Mercedes-Benz testa carro com bateria sólida e 1.000 km de autonomia
Marca alemã já testa bateria com células da Factorial, tecnologia de expansão inovadora e resfriamento passivo
A Mercedes-Benz está testando uma bateria de estado sólido em um protótipo baseado no EQS. O veículo experimental promete mais de 1.000 km de autonomia, utilizando células desenvolvidas pela parceira norte-americana Factorial. O conjunto de baterias foi projetado em colaboração com a High Performance Powertrains (HPP), subsidiária britânica da Mercedes especializada em tecnologia da Fórmula 1 e que também contribuiu para o desenvolvimento do Vision EQXX.
Testes avançam com foco na produção em série
Após diversas avaliações em bancadas de testes, o primeiro protótipo da bateria de estado sólido foi integrado a um EQS modificado no final de 2024. Os primeiros testes em laboratório ocorreram ainda no mesmo ano, em Stuttgart, preparando o veículo para os testes em estrada, iniciados em fevereiro de 2025. Segundo a Mercedes-Benz, este é o primeiro automóvel com bateria de estado sólido de lítio-metal a rodar em vias públicas.
Diferente das baterias de íons de lítio convencionais, que utilizam eletrólitos líquidos, as baterias de estado sólido empregam um eletrólito sólido, aumentando a segurança e permitindo o uso de um ânodo de lítio-metal no lugar do grafite.
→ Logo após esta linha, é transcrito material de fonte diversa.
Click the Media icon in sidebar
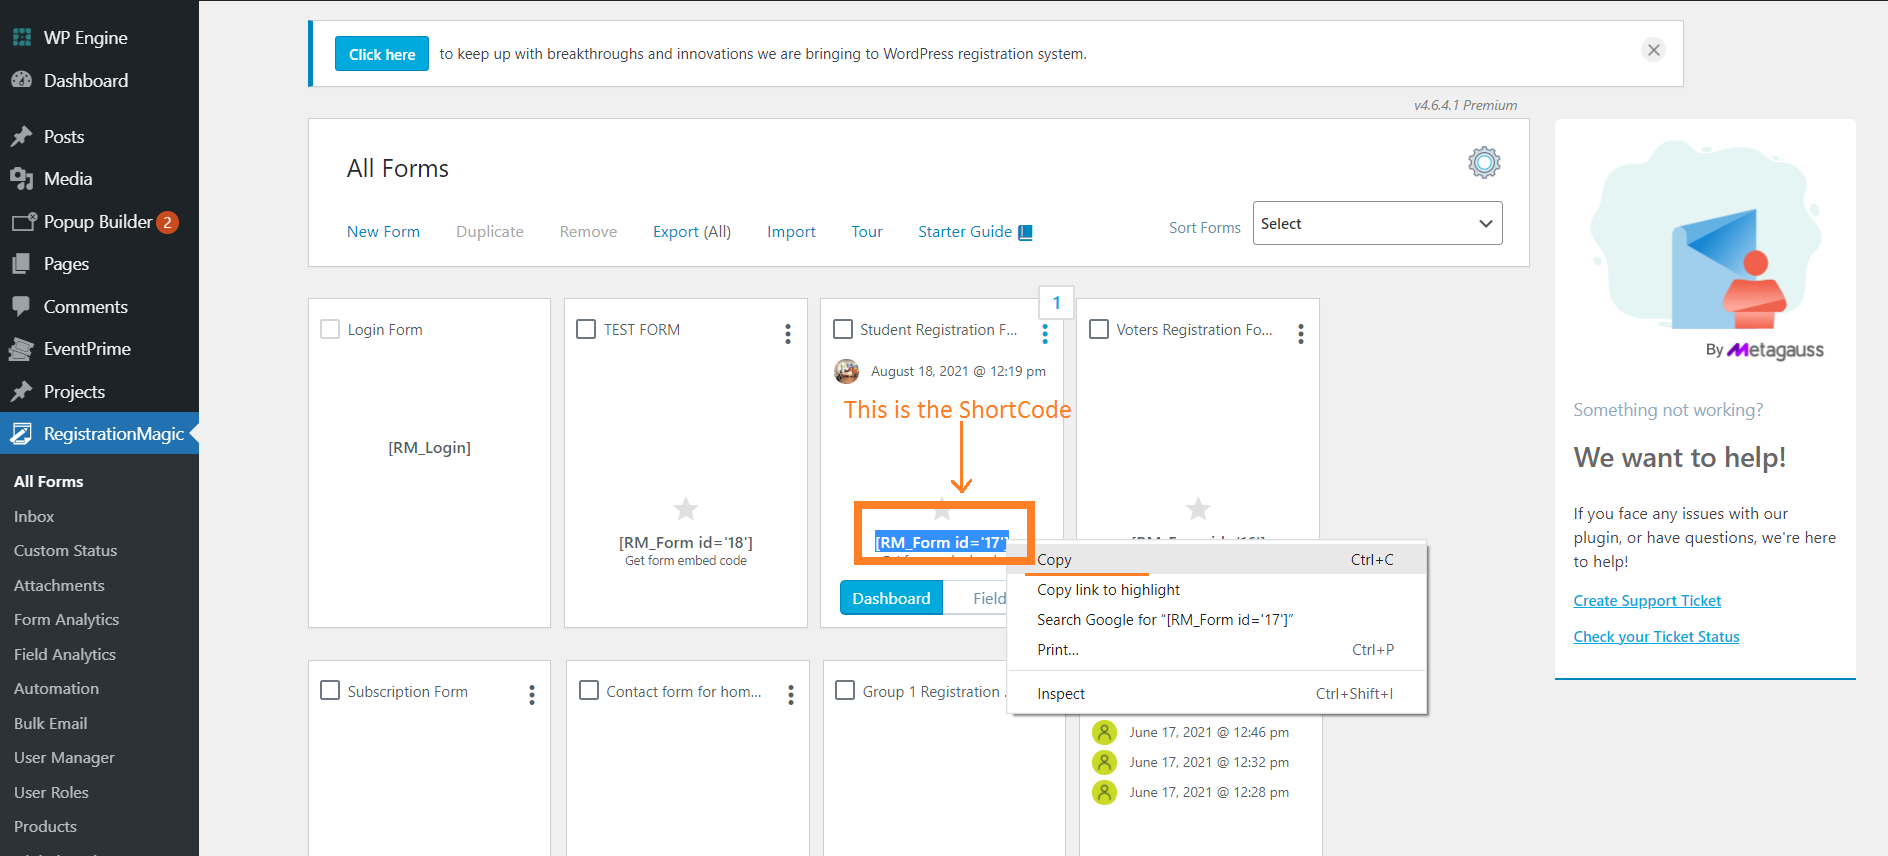point(22,179)
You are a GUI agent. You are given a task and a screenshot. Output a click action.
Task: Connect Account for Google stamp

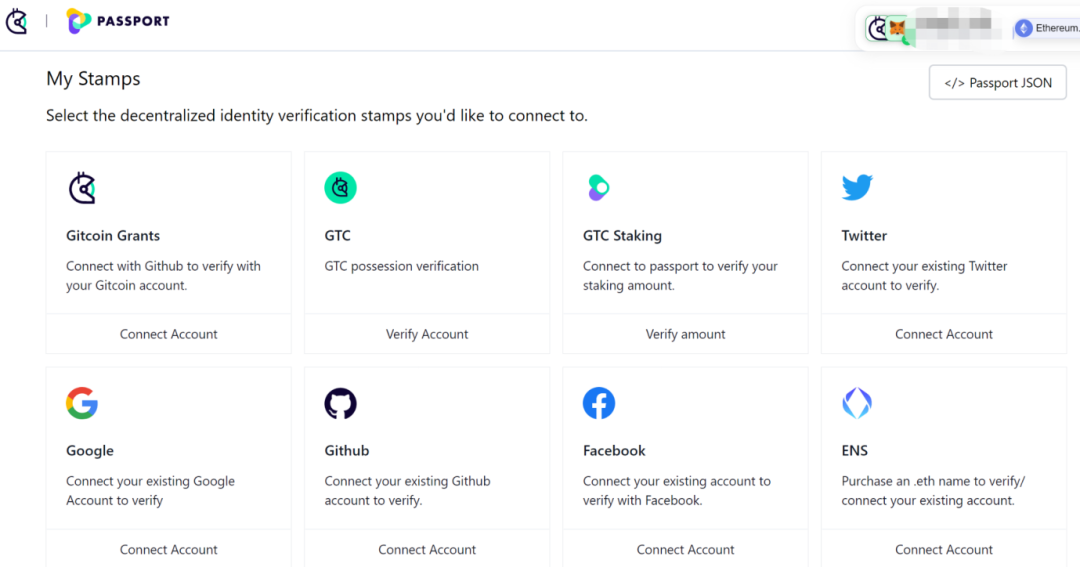coord(169,549)
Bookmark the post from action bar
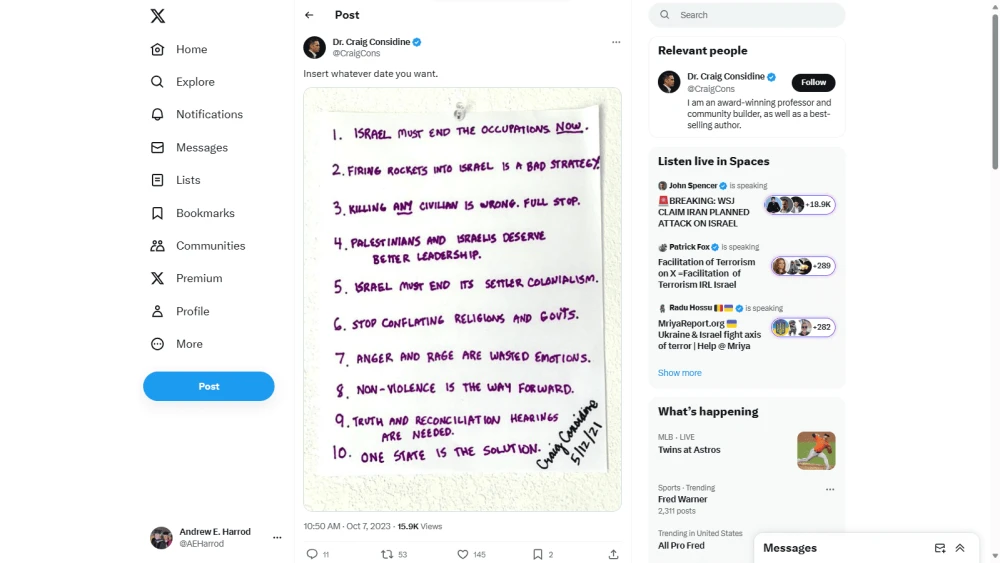Viewport: 1000px width, 563px height. pyautogui.click(x=537, y=554)
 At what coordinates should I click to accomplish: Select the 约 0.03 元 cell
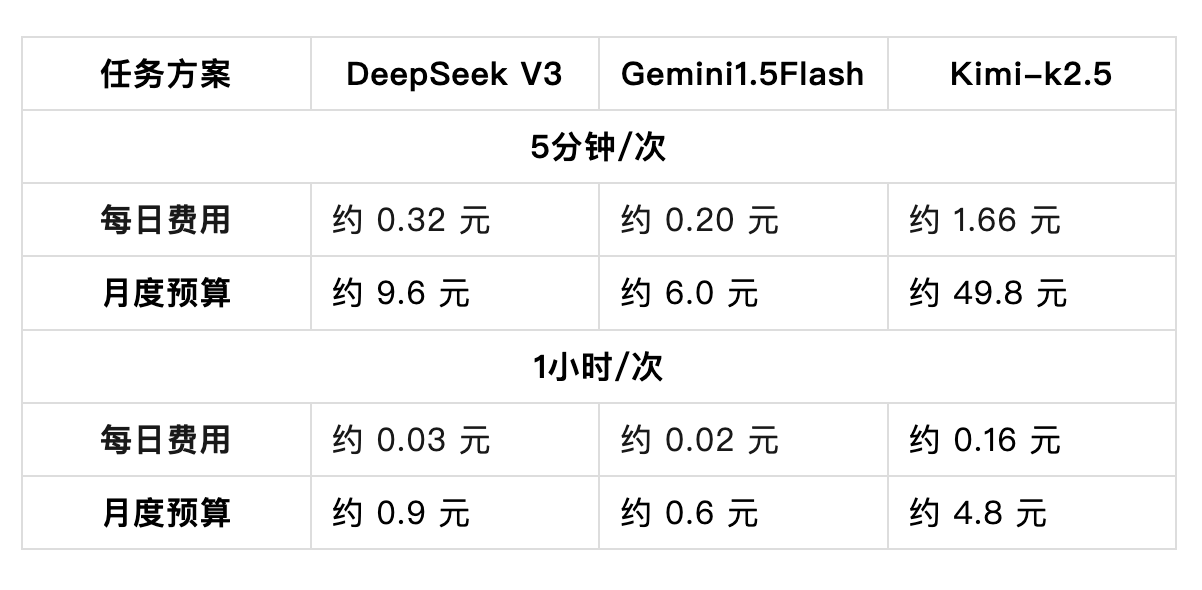pyautogui.click(x=411, y=440)
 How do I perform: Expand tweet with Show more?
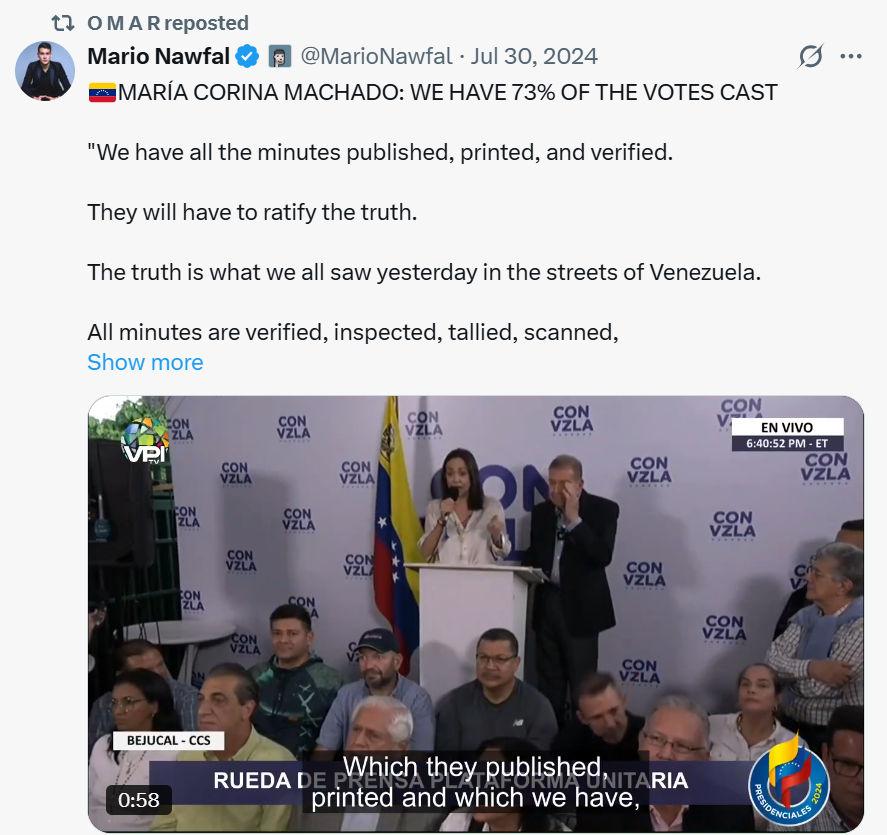[x=145, y=362]
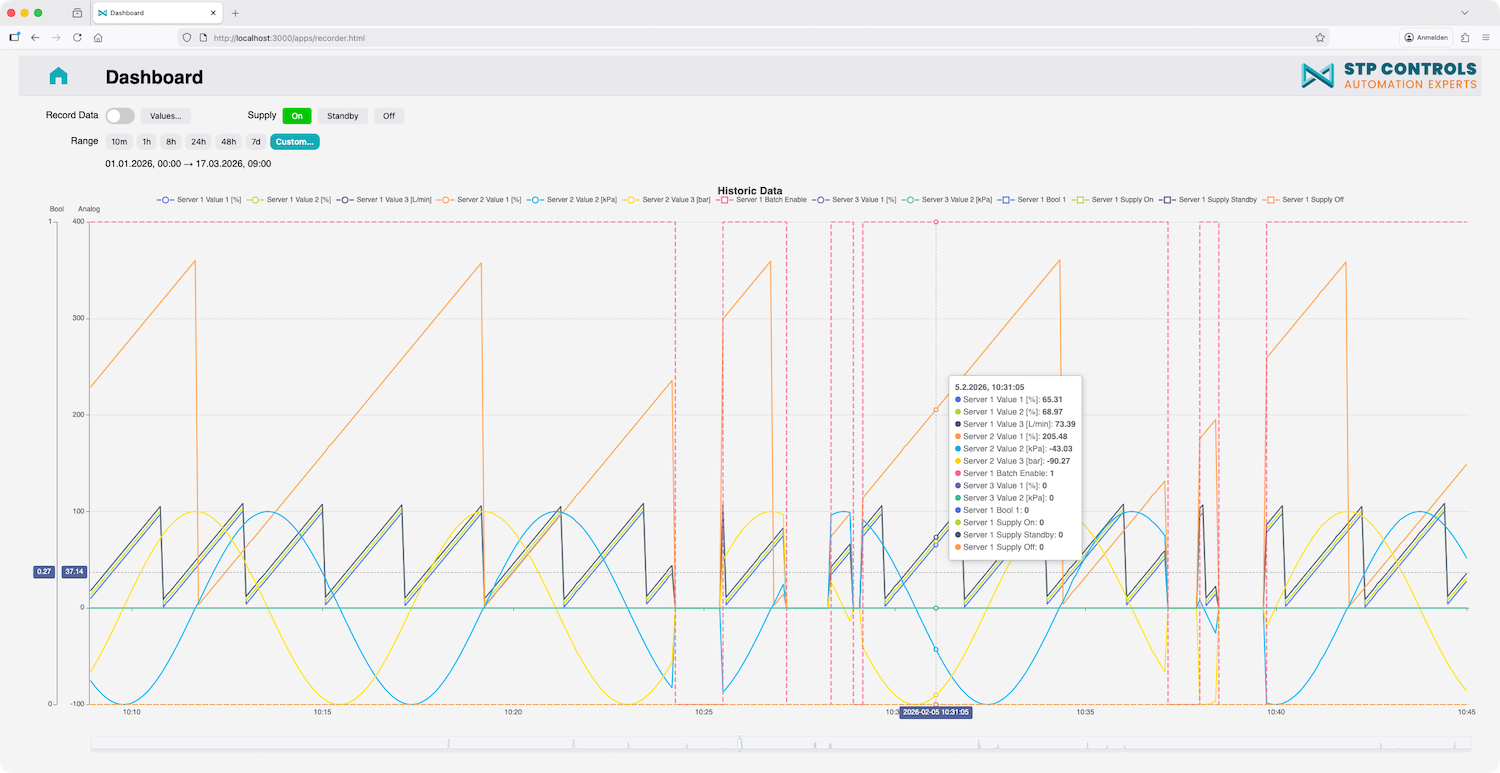Go to the dashboard home icon
This screenshot has width=1500, height=773.
58,77
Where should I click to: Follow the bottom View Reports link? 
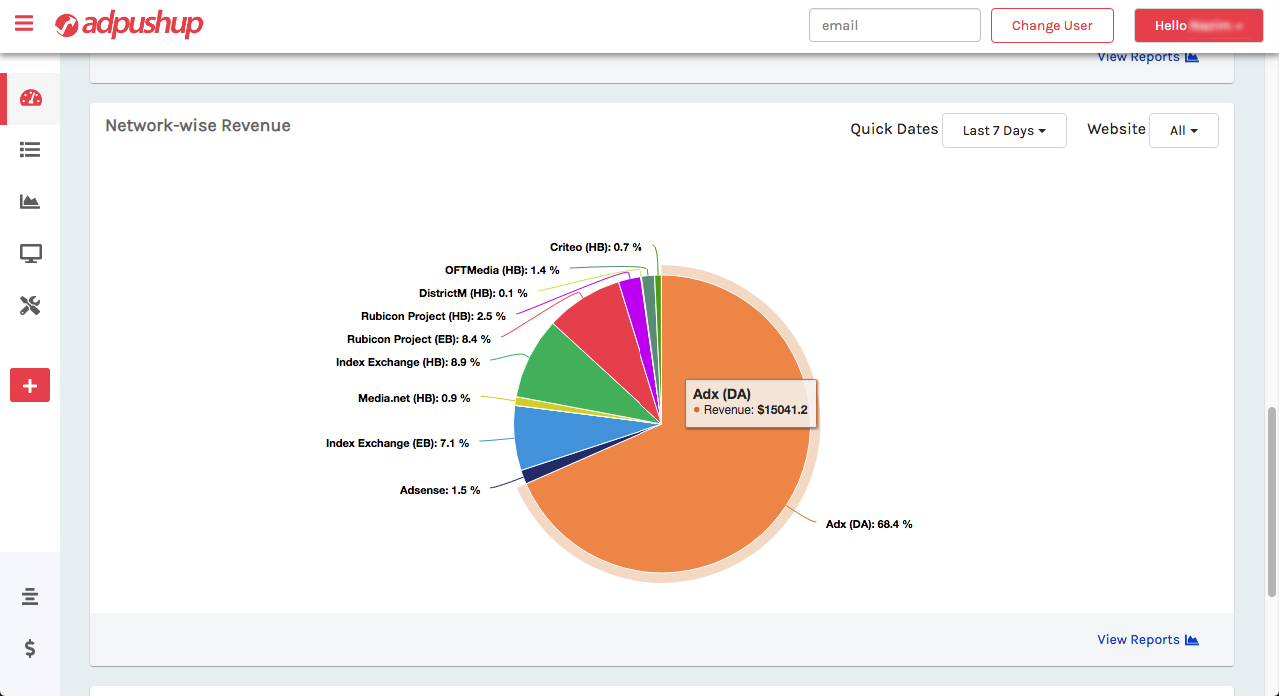click(1147, 640)
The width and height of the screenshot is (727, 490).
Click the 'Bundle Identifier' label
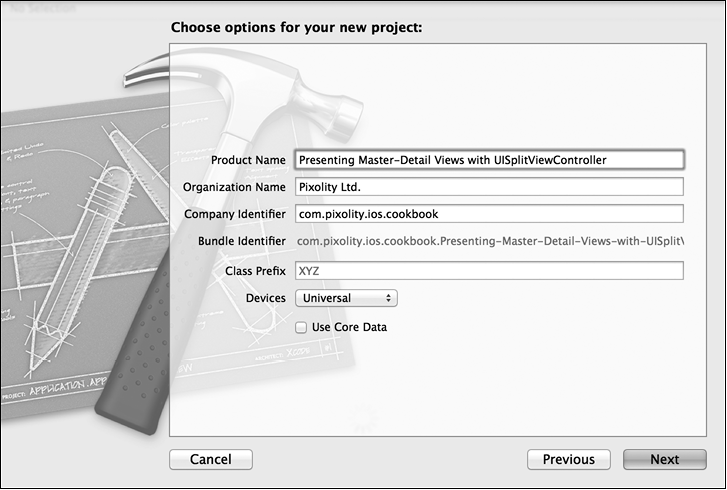coord(240,242)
Esse avanço proporciona maior densidade de energia, o que se traduz em maior autonomia sem aumentar o tamanho ou peso da bateria.
Maior densidade energética e nova tecnologia de expansão
A Mercedes-Benz afirma que a bateria de estado sólido pode alcançar até 450 Wh/kg de densidade energética. Em termos práticos, isso representa um ganho de 25% na autonomia em relação ao atual EQS de produção, que possui uma bateria de 118 kWh e autonomia máxima de 821 km. Com o aumento, a capacidade da nova bateria poderia chegar a cerca de 148 kWh, ampliando a autonomia para mais de 1.000 km.
Além disso, a bateria traz uma inovação patenteada: um suporte flutuante para as células, que acomoda a expansão e contração dos materiais durante os ciclos de carga e descarga. Para isso, a Mercedes-Benz emprega atuadores pneumáticos que ajustam o espaço interno da bateria conforme necessário.
Sistema de resfriamento passivo e novos testes
Outro diferencial do sistema é o resfriamento passivo, eliminando a necessidade de bombas de líquido refrigerante. Isso reduz o peso do conjunto e melhora ainda mais a eficiência energética. Nos próximos meses, a Mercedes-Benz continuará os testes laboratoriais e de rodagem para validar a tecnologia.
A parceria entre a Mercedes e a Factorial começou em 2021. No meio de 2024, a startup norte-americana entregou as primeiras células de lítio-metal de estado sólido, chamadas FEST (Factorial Electrolyte System Technology). Essas células combinam um eletrólito semissólido, ânodo de lítio-metal e um cátodo de alta densidade energética. A Factorial também desenvolve outra tecnologia, chamada Solstice, que usa um eletrólito totalmente sólido e promete resistir a temperaturas superiores a 90°C.
O futuro das baterias de estado sólido
Apesar dos avanços, a Mercedes-Benz ainda não confirmou quando a bateria de estado sólido chegará à produção em série. No entanto, já está testando um sistema completo em um EQS modificado e afirma ser a primeira montadora a colocar um veículo com essa tecnologia nas ruas.
Ainda assim, a Nio já demonstrou um carro elétrico com bateria de estado sólido e autonomia de 1.000 km, rodando em vias públicas. Além disso, as células FEST utilizadas pela Mercedes-Benz são consideradas baterias semissólidas (SSSBs), não sendo totalmente de estado sólido (SSBs).